Je ne parvenais pas à dormir. Pourtant, j'essayai de penser à autre chose qu'à la guerre, aux bâtards et aux a'saii. En vain.
Jusqu'à ce que Deirdre vienne me rejoindre.
— Je t'ai entendu parler à l'envoyé de ton père, dit-elle. Ainsi, voilà à quoi ressemble un vrai Cheysuli ? Il a l'air si solennel, si dangereux... Je crois que je te préfère en Homanan !
— Tu m'as espionné !
— Il y a des passages secrets à Kilore que même Shea ne connaît pas, ou qu'il a oubliés. Ne t'inquiète pas. Personne d'autre ne sait que tu as parlé de rompre ta promesse. Je n'ai pas l'intention de le dire à mon père ou à mon frère.
La pièce n'était pas si sombre que je ne puisse y voir un peu. Deirdre s'était assise sur le lit. Je tendis la main pour l'attirer à moi. Elle se débarrassa de sa chemise de lin et vint entre mes bras, nue.
— Dieux, tu me rends fou..., grognai-je contre sa gorge. Deirdre...
Je glissai ma main dans sa chevelure. J'adorais toucher cette masse soyeuse.
— Ne parle pas, dit-elle. Je ne suis pas venue pour ça. Je crois qu'il y a plus que cela entre nous.
— Je ne te contredirai pas... Mais sais-tu ce que tu fais ?
— Il est rare que je l'ignore, mon seigneur, dit-elle.
Je l'allongeai près de moi, frissonnant de plaisir en sentant sa peau nue contre la mienne.
— Meijha... Tu me ferais croire que tu n'es pas jalouse de Gisella.

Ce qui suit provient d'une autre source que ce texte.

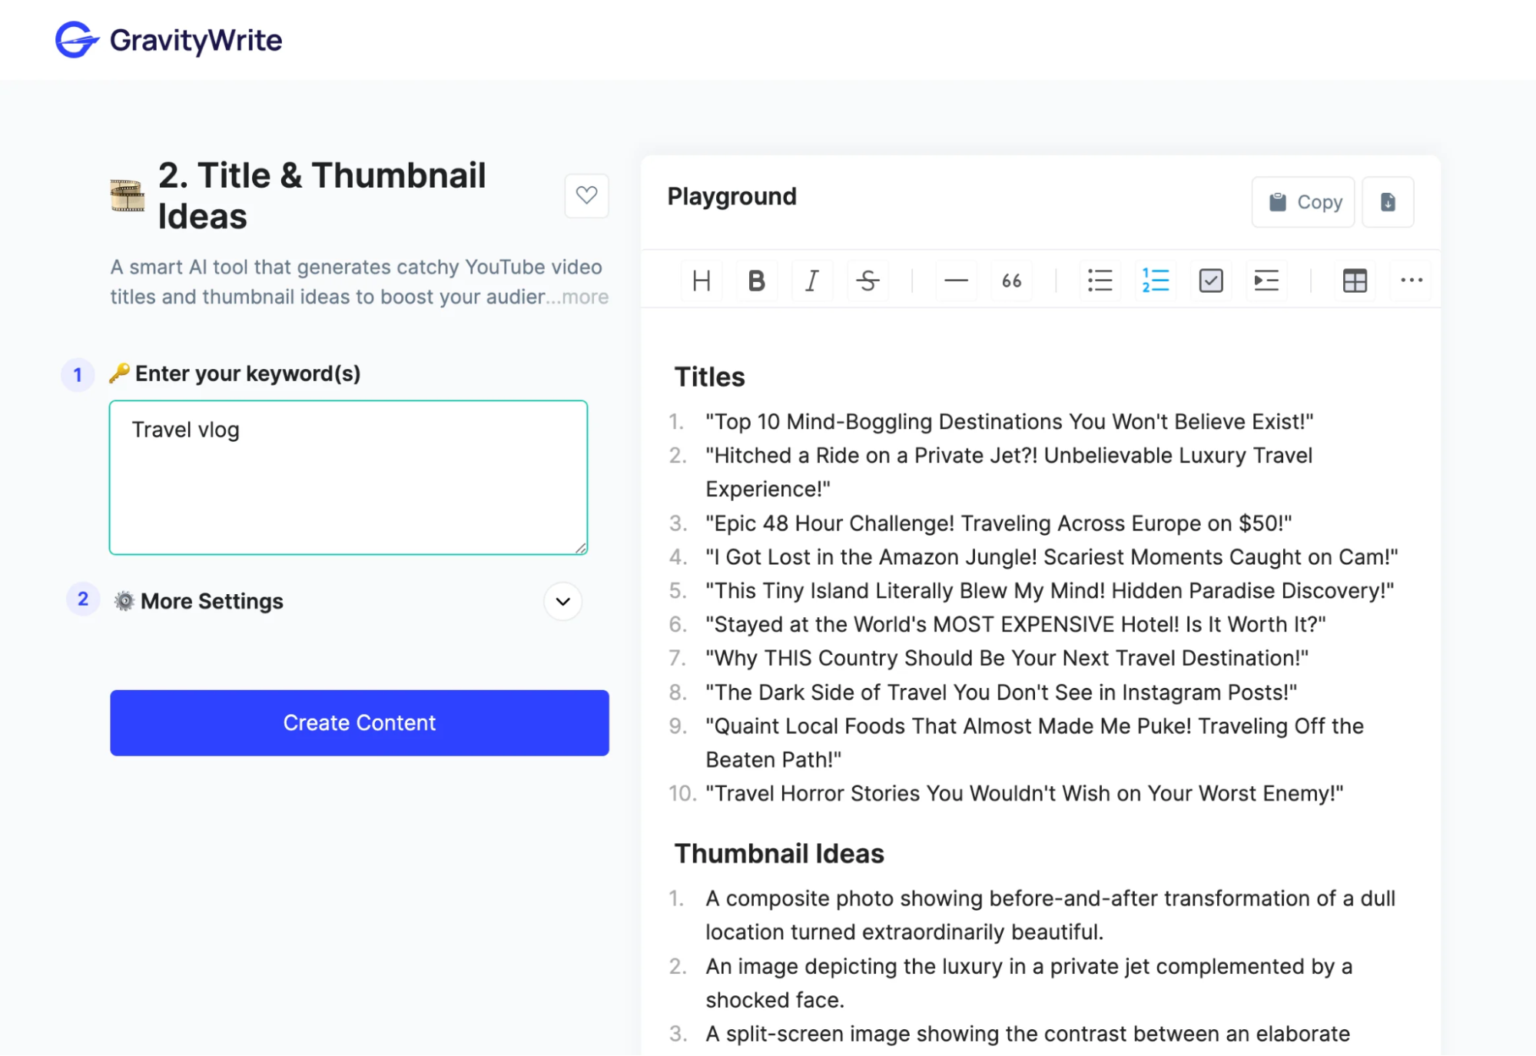Open the GravityWrite home logo
The height and width of the screenshot is (1056, 1536).
(168, 39)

— Je le suis, mais je sais quand j'ai perdu. Comment m'as-tu appelée ?
— Meijha, soufflai-je. C'est un mot cheysuli. Il signifie « maîtresse ». Ne nous juge pas trop vite. Dans les clans, les guerriers peuvent avoir une épouse et une maîtresse, une cheysula et une meijha. La femme qui n'est pas l'épouse ne souffre d'aucun déshonneur. Je te le jure sur les dieux d'Erinn et d'Homana.
— Ne jure pas sur des dieux que tu ne connais pas. C'est grave, quand ils s'en rendent compte...
— Gisella est cheysulie. Je pense qu'elle comprendrait la coutume, quand je la lui aurai expliquée.
— Ainsi, c'est ce que je serai ? Ta meijha ?
— Si tu le désires, Deirdre.
Moi, je le désire !
— J'aurais préféré être ton épouse..., commença-t-elle.
— Deirdre...
— Mais si je ne peux pas t'avoir de cette façon, je prendrai l'autre. Assez parlé, Niall. Célébrons notre alliance personnelle entre Erinn et Homana.
En riant de bonheur, je couvris du mien son corps voluptueux.